According to a report by Alex McKinnon on the Aussie website Junkee, the newspaper ran a front page story with a bold-faced headline that read "GAY CLASS OUTROAR." The story reported that the Burwood Girls High School planned on screening "Gayby Baby," a new documentary about Aussie kids in same-sex parenting families. The event McKinnon wrote is "to celebrate Wear It Purple Day on August 28, an annual event that aims to combat bullying and stigma against young LGBTI people in schools. Gayby Baby was chosen to show to the kids at least in part because it's directed by a former Burwood Girls student, Maya Newell."

While Wear It Purple Day has been an event that's been celebrated throughout Australia without incident for years, "the Tele saw an opportunity to stir up some gay-panic nonsense by claiming parents are 'outraged' that their kids are being subjected to pro-gay propaganda. To back that garbage angle up, the accompanying article quotes an anonymous parent who asserts 'they have no right to teach my daughter that kind of thing,' as well as local Presbyterian Minister Mark Powell, who claims in the article that the school 'is trying to change people's minds by promoting a gay lifestyle.'"

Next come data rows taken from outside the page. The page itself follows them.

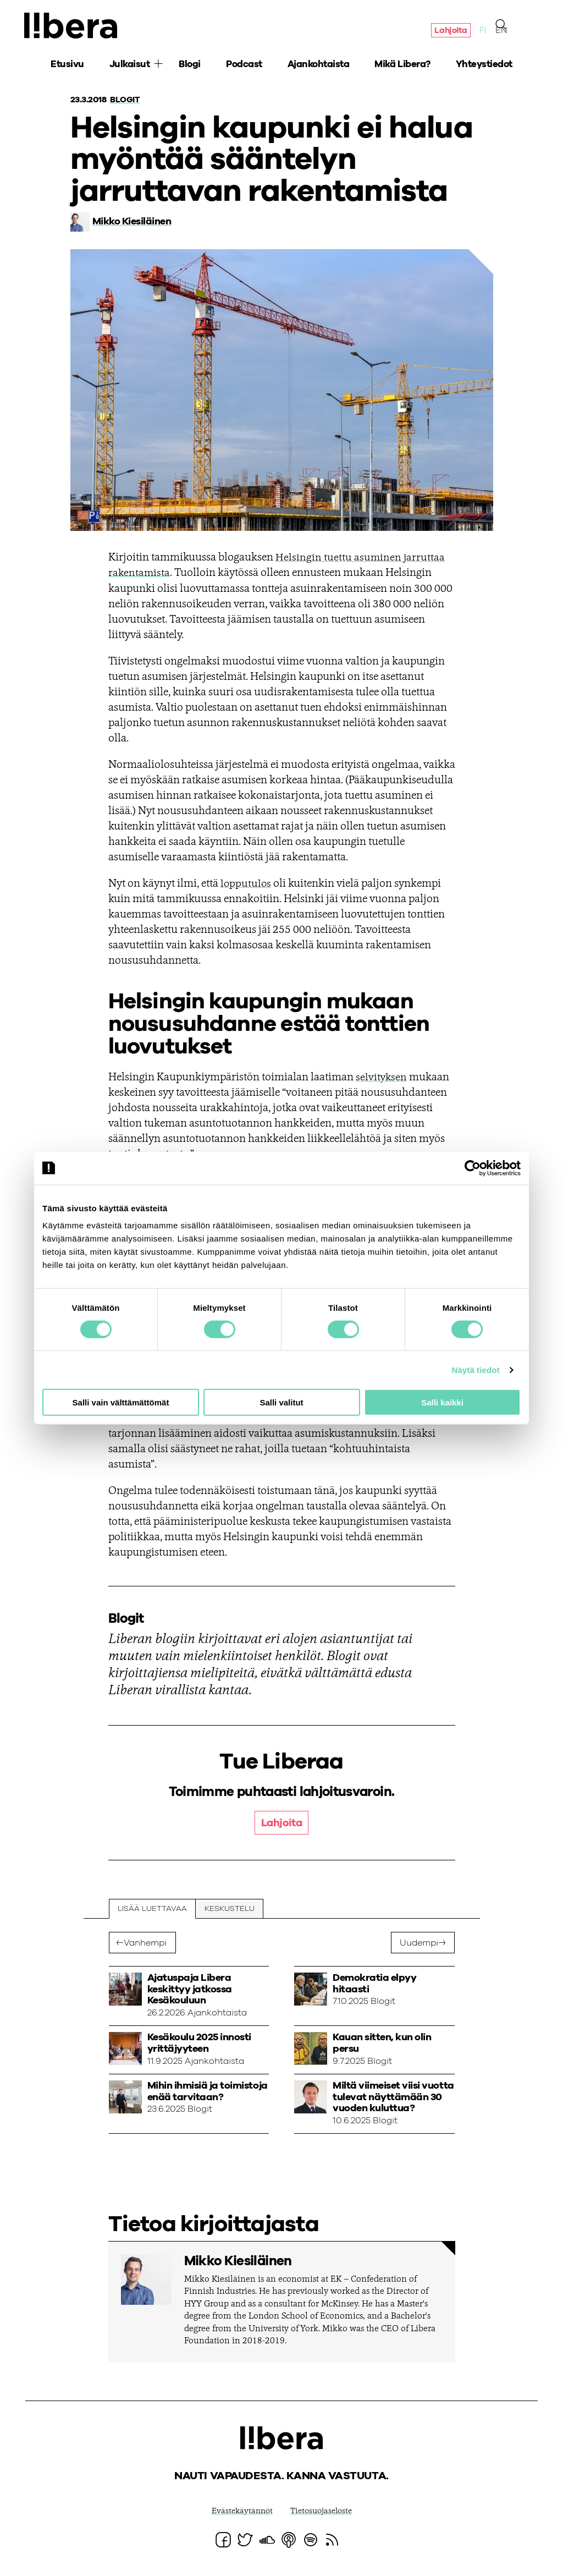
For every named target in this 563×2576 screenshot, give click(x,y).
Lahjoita (448, 32)
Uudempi (419, 1943)
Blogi (190, 66)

On Wednesday, though, the Australian edition of the Guardian downplayed the Telegraph story.

"The New South Wales Department of Education has confirmed that no parents had objected to the showing of 'Gayby Baby' during class time -- plans that have now been shelved across the state on the orders of the education minister, Adrian Piccoli," the Guardian reported.

" 'The school has not received any complaints from Burwood girls high school parents,' the department said in a statement."

"During school hours we expect them to be doing maths and English and curriculum matters," Piccoli told 2GB Radio. "This movie is not part of the curriculum and that's why I've made that direction."

The Telegraph also published an op-ed by columnist Piers Akerman under the title "Gay push should be kept out of schools," in which he disputed "the fantasy that homosexual families are the norm." Using a quote from one of the subjects, named Ebony, of "Gayby Baby," Akerman wrote:

"Twelve-year-old Ebony is quoted saying: 'It's not normal. You're not normal.' They're the kind of things that go through my head.'

"Well, Ebony, normality is the state of being usual, typical, or expected according to the Oxford Dictionary and according to the 2011 Census, there were only around 33,700 same-sex couples in Australia, with 17,600 male same-sex couples and 16,100 female same-sex couples. Same-sex couples represented about 1 per cent of all couples in Australia -- which would indicate they do not meet the definition 'normal.' "

His op-ed was accompanied by an inflammatory cartoon that showed a school girl being soaked by a rainbow-colored liquid called "Brainwash."

The film's director Maya Newell told the Guardian that she found the flap "quite upsetting and disappointing.

"Once again on the front page of the newspaper we've got all sorts of messaging going out to families and kids saying, 'You know what, your family isn't good enough, your parents aren't good enough,' " she said.